So I guess my next question is, if not the L298 then what? What seems to be the consensus when it comes to DC motor control in the 24 Volt range?

Thanks

ov10fac: So I guess my next question is, if not the L298 then what? What seems to be the consensus when it comes to DC motor control in the 24 Volt range?

Have a look here. These more modern chips are far more efficient and don't need the huge heat-sink typically seen on a 298.

wilfredmedlin: Have a look here. These more modern chips are far more efficient and don't need the huge heat-sink typically seen on a 298.

Many thanks, exactly what I have been looking for. There are several single motor boards that appear to do exactly what I want. Soo, since iI was unable to read amps with my multi-meter, what would be the recommended device to read amps in these low current circuits? What is the consensus of opinion on a good "reasonably" priced current reader?

Thanks.

Saw that, but could not find anyplace on the sheet where they defined V(cesat).

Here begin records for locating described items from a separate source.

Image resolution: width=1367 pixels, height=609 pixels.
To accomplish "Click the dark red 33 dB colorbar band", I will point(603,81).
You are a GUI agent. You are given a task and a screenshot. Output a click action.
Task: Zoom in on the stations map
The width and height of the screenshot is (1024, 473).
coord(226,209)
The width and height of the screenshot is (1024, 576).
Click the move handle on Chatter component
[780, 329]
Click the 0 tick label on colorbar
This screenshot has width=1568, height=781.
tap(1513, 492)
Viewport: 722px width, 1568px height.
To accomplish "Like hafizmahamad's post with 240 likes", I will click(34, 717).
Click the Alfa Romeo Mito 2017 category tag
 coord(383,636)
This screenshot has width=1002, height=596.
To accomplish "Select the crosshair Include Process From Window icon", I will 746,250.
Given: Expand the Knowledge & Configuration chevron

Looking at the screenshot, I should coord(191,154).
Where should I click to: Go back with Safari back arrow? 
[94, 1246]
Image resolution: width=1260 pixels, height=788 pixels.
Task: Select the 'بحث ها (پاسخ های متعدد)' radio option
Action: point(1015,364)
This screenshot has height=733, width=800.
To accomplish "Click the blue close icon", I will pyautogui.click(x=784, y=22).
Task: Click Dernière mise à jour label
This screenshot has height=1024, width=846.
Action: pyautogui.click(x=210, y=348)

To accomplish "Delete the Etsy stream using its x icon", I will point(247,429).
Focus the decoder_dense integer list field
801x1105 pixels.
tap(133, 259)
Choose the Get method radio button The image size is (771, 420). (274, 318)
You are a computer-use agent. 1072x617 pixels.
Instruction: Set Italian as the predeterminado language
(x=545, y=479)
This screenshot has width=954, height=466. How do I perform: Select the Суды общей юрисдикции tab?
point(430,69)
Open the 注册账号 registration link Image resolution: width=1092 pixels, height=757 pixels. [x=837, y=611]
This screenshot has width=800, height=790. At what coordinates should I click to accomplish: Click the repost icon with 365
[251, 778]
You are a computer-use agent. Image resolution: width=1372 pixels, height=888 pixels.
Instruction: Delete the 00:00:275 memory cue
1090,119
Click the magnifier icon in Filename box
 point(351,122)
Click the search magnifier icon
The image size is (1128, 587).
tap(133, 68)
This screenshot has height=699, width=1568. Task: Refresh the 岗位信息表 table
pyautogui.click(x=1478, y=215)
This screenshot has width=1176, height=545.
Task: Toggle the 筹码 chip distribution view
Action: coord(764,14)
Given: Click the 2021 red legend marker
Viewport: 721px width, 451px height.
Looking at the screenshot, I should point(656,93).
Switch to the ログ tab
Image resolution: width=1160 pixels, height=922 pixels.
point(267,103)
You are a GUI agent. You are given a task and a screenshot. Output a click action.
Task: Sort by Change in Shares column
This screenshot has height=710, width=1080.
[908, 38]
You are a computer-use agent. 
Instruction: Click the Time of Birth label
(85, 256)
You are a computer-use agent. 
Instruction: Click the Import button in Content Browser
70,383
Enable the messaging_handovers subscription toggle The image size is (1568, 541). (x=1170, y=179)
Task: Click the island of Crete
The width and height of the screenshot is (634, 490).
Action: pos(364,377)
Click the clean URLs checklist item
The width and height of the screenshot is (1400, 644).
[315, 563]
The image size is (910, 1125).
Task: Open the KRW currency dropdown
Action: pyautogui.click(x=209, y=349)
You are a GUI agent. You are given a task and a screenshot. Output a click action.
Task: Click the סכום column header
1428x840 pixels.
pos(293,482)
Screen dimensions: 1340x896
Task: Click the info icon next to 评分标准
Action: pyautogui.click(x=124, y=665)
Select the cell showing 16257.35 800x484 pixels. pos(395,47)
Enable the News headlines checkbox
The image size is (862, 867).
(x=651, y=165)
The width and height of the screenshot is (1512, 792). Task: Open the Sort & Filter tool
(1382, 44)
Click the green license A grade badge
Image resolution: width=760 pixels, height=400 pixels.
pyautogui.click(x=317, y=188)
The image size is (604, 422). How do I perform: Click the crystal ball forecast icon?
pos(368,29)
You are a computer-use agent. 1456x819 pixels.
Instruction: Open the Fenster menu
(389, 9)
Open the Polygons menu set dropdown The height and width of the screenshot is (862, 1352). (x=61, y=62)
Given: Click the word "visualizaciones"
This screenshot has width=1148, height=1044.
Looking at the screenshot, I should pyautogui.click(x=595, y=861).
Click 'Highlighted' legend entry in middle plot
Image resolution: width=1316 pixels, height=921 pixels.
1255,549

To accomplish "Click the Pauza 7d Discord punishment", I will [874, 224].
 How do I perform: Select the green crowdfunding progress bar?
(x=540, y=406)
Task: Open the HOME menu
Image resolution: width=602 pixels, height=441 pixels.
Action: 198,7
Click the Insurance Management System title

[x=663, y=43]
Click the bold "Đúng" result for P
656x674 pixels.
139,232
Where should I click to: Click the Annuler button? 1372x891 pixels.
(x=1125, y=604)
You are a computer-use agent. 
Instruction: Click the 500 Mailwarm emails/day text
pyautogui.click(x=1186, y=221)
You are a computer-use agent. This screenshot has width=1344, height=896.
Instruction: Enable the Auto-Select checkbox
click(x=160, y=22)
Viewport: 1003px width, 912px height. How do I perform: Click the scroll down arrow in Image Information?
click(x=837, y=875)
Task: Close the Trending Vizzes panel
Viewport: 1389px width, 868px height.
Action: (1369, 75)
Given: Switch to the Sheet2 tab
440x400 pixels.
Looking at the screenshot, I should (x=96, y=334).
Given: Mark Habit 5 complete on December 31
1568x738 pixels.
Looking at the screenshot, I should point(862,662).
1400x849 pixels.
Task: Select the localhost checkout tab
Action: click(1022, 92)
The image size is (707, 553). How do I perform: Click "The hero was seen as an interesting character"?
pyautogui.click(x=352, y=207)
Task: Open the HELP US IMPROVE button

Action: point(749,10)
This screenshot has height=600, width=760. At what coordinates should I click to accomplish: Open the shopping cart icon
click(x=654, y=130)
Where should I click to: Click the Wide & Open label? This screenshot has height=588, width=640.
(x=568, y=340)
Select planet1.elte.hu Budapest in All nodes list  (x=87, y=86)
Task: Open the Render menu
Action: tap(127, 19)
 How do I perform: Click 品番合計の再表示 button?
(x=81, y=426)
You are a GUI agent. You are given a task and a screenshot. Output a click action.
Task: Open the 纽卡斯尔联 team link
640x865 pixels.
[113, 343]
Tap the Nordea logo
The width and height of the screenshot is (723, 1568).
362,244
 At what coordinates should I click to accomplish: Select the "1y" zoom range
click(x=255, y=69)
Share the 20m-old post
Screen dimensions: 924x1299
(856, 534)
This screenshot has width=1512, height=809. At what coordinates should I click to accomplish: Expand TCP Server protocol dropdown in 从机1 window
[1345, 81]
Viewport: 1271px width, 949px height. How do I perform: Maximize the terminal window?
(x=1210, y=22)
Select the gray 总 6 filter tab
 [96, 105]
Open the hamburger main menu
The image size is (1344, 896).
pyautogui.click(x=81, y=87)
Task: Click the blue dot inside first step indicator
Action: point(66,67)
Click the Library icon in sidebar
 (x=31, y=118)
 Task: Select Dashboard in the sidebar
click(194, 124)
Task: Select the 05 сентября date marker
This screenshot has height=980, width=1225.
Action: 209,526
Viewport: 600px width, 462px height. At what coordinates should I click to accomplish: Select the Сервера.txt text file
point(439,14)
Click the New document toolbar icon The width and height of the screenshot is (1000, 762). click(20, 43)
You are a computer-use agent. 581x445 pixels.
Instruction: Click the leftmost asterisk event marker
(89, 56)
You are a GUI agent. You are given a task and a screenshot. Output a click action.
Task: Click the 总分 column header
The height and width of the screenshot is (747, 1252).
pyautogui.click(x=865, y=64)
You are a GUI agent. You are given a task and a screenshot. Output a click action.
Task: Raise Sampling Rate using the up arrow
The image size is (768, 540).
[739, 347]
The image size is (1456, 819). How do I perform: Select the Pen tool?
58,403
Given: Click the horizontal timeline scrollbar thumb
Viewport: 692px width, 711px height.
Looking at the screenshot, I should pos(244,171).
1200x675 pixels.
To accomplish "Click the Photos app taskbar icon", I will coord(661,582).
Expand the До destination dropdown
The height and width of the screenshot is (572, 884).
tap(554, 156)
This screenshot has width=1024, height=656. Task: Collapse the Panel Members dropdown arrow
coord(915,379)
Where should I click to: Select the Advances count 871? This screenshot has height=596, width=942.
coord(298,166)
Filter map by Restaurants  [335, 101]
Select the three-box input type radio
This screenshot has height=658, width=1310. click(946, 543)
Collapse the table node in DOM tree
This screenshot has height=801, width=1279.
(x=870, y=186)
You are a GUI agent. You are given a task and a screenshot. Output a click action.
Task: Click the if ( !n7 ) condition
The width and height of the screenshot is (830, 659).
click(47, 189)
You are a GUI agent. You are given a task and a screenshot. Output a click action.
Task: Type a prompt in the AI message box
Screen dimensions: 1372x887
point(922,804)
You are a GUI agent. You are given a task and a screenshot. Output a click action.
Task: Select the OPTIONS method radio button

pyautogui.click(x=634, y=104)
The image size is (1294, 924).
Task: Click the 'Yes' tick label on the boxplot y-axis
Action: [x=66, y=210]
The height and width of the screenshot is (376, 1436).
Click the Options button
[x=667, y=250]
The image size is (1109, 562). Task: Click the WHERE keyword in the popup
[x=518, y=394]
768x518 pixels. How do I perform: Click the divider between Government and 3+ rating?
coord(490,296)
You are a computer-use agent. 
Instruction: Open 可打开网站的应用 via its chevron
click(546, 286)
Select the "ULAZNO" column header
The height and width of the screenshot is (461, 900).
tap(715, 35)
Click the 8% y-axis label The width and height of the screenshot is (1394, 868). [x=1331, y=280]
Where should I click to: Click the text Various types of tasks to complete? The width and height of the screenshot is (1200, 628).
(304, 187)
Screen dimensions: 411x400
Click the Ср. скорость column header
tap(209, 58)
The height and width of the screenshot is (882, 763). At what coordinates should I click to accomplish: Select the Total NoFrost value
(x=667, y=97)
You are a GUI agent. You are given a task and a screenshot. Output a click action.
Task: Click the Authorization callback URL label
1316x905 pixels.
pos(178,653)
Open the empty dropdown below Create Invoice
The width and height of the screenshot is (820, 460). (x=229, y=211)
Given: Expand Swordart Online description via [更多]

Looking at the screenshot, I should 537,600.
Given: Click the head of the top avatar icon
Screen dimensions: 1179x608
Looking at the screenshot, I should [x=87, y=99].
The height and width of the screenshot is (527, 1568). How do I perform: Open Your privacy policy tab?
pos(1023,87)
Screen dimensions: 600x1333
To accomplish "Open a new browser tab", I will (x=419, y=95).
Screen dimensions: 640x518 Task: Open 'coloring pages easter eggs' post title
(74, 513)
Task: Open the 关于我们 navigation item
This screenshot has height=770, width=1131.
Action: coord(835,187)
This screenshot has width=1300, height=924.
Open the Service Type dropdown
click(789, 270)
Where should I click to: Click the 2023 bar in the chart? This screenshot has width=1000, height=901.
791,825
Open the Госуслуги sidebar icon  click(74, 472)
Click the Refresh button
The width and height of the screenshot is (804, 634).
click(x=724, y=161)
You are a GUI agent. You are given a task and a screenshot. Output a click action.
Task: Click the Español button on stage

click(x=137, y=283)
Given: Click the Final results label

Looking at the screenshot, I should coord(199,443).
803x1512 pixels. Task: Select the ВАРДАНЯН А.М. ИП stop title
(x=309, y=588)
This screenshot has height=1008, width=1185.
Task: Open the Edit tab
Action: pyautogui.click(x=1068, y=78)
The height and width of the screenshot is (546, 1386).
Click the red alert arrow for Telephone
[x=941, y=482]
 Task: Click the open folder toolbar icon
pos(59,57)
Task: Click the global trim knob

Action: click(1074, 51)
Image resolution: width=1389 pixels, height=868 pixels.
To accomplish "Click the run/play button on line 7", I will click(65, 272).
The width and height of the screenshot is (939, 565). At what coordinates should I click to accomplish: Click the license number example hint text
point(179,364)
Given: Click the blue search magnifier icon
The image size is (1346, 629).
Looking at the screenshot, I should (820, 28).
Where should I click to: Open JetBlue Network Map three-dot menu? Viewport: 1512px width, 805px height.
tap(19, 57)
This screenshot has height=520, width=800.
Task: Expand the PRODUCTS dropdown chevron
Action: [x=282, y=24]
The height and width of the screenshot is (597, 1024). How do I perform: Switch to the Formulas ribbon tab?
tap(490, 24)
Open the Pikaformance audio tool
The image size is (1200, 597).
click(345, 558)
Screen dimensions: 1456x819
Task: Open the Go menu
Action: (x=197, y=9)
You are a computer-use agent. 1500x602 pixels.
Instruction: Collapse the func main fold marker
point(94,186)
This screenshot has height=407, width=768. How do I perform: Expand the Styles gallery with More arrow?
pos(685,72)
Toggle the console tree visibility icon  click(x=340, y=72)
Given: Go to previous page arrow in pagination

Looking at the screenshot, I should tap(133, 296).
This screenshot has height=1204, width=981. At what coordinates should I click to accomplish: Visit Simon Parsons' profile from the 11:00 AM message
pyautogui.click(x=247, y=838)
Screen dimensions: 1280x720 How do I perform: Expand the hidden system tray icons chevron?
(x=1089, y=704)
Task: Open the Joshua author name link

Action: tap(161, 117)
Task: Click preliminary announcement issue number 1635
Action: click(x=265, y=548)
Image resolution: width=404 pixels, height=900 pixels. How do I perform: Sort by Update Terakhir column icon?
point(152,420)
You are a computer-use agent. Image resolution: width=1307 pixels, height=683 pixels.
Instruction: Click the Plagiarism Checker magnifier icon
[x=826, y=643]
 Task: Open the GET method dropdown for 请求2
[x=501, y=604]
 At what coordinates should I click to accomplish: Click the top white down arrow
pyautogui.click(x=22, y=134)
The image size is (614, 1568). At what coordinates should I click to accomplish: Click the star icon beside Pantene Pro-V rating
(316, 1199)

Well you won’t because that is a basic parameter of bipolar transistors, it is short for the Voltage between the Collector and Emitter when the transistor is in SATuration. That means is turned on as hard or as completely as it can go. So it is a bit like complaining they don’t say what a volt is.

I have not seen a multimeter that can’t measure current, even the $5.00 from a thrift shop can measure current.

Grumpy_Mike: I have not seen a multimeter that can’t measure current, even the $5.00 from a thrift shop can measure current.

My no-name brand one which I had for years didn't. It fell and broke recently and its cheap replacement does.

But I was surprised to read there was a Fluke which didn't read current: I wonder what model it is?